What to work on: Retype each of the following lines verbatim, preserving their order, spacing, and punctuation.

>> START Extracted material

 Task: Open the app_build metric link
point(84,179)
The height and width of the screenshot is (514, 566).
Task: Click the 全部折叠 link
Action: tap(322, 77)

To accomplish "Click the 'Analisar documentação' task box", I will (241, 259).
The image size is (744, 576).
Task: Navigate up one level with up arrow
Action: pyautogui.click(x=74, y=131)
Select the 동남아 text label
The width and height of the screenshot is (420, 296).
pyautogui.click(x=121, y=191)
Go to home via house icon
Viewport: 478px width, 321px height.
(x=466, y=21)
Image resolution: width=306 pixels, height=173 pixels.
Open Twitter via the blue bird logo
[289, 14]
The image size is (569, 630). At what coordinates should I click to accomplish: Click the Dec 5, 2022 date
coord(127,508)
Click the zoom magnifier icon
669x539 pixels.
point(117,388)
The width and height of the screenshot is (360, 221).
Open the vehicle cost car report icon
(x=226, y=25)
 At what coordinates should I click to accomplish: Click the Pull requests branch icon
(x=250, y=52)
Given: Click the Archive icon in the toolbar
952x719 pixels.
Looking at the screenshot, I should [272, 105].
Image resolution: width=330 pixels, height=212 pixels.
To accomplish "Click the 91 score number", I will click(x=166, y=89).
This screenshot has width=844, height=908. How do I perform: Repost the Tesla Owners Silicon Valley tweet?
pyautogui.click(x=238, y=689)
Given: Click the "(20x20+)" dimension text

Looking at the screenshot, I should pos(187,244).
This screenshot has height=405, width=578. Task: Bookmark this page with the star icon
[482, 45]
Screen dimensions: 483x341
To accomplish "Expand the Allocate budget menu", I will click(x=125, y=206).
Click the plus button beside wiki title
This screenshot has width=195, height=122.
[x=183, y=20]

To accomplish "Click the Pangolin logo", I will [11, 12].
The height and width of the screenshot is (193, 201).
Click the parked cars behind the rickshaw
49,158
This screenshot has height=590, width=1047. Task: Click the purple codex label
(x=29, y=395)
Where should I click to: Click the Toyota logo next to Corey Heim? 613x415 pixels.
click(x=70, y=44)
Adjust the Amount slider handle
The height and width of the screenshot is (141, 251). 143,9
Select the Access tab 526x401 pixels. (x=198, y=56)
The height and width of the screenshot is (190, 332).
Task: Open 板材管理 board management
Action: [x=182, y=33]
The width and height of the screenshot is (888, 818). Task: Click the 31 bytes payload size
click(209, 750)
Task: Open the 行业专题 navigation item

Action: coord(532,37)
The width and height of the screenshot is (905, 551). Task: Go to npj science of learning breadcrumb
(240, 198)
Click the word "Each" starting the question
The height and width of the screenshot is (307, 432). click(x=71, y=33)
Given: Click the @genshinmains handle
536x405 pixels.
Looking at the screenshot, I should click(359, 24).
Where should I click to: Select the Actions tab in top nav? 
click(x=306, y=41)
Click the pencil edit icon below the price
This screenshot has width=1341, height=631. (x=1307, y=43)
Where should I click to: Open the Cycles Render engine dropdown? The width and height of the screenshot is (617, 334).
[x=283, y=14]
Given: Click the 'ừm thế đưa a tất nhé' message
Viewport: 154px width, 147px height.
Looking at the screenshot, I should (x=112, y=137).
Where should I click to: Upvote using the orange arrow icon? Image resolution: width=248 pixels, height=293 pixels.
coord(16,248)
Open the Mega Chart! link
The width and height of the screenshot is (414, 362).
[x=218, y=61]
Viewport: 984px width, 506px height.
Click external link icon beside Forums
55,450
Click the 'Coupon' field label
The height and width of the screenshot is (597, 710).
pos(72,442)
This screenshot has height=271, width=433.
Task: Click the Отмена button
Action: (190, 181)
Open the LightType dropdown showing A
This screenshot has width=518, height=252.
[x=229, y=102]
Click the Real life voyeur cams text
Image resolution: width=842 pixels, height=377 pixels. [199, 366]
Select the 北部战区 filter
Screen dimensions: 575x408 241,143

>> END Extracted material

Reply to the exercise:
 Task: Open the app_build metric link
point(84,179)
The height and width of the screenshot is (514, 566).
Task: Click the 全部折叠 link
Action: tap(322, 77)

To accomplish "Click the 'Analisar documentação' task box", I will (241, 259).
The image size is (744, 576).
Task: Navigate up one level with up arrow
Action: pyautogui.click(x=74, y=131)
Select the 동남아 text label
The width and height of the screenshot is (420, 296).
pyautogui.click(x=121, y=191)
Go to home via house icon
Viewport: 478px width, 321px height.
(x=466, y=21)
Image resolution: width=306 pixels, height=173 pixels.
Open Twitter via the blue bird logo
[289, 14]
The image size is (569, 630). At what coordinates should I click to accomplish: Click the Dec 5, 2022 date
coord(127,508)
Click the zoom magnifier icon
669x539 pixels.
point(117,388)
The width and height of the screenshot is (360, 221).
Open the vehicle cost car report icon
(x=226, y=25)
 At what coordinates should I click to accomplish: Click the Pull requests branch icon
(x=250, y=52)
Given: Click the Archive icon in the toolbar
952x719 pixels.
Looking at the screenshot, I should [272, 105].
Image resolution: width=330 pixels, height=212 pixels.
To accomplish "Click the 91 score number", I will click(x=166, y=89).
This screenshot has width=844, height=908. How do I perform: Repost the Tesla Owners Silicon Valley tweet?
pyautogui.click(x=238, y=689)
Given: Click the "(20x20+)" dimension text

Looking at the screenshot, I should pos(187,244).
This screenshot has height=405, width=578. Task: Bookmark this page with the star icon
[482, 45]
Screen dimensions: 483x341
To accomplish "Expand the Allocate budget menu", I will click(x=125, y=206).
Click the plus button beside wiki title
This screenshot has width=195, height=122.
[x=183, y=20]

To accomplish "Click the Pangolin logo", I will [11, 12].
The height and width of the screenshot is (193, 201).
Click the parked cars behind the rickshaw
49,158
This screenshot has height=590, width=1047. Task: Click the purple codex label
(x=29, y=395)
Where should I click to: Click the Toyota logo next to Corey Heim? 613x415 pixels.
click(x=70, y=44)
Adjust the Amount slider handle
The height and width of the screenshot is (141, 251). 143,9
Select the Access tab 526x401 pixels. (x=198, y=56)
The height and width of the screenshot is (190, 332).
Task: Open 板材管理 board management
Action: [x=182, y=33]
The width and height of the screenshot is (888, 818). Task: Click the 31 bytes payload size
click(209, 750)
Task: Open the 行业专题 navigation item

Action: coord(532,37)
The width and height of the screenshot is (905, 551). Task: Go to npj science of learning breadcrumb
(240, 198)
Click the word "Each" starting the question
The height and width of the screenshot is (307, 432). click(x=71, y=33)
Given: Click the @genshinmains handle
536x405 pixels.
Looking at the screenshot, I should click(359, 24).
Where should I click to: Select the Actions tab in top nav? 
click(x=306, y=41)
Click the pencil edit icon below the price
This screenshot has width=1341, height=631. (x=1307, y=43)
Where should I click to: Open the Cycles Render engine dropdown? The width and height of the screenshot is (617, 334).
[x=283, y=14]
Given: Click the 'ừm thế đưa a tất nhé' message
Viewport: 154px width, 147px height.
Looking at the screenshot, I should (x=112, y=137).
Where should I click to: Upvote using the orange arrow icon? Image resolution: width=248 pixels, height=293 pixels.
coord(16,248)
Open the Mega Chart! link
The width and height of the screenshot is (414, 362).
[x=218, y=61]
Viewport: 984px width, 506px height.
Click external link icon beside Forums
55,450
Click the 'Coupon' field label
The height and width of the screenshot is (597, 710).
pos(72,442)
This screenshot has height=271, width=433.
Task: Click the Отмена button
Action: (190, 181)
Open the LightType dropdown showing A
This screenshot has width=518, height=252.
[x=229, y=102]
Click the Real life voyeur cams text
Image resolution: width=842 pixels, height=377 pixels. [199, 366]
Select the 北部战区 filter
Screen dimensions: 575x408 241,143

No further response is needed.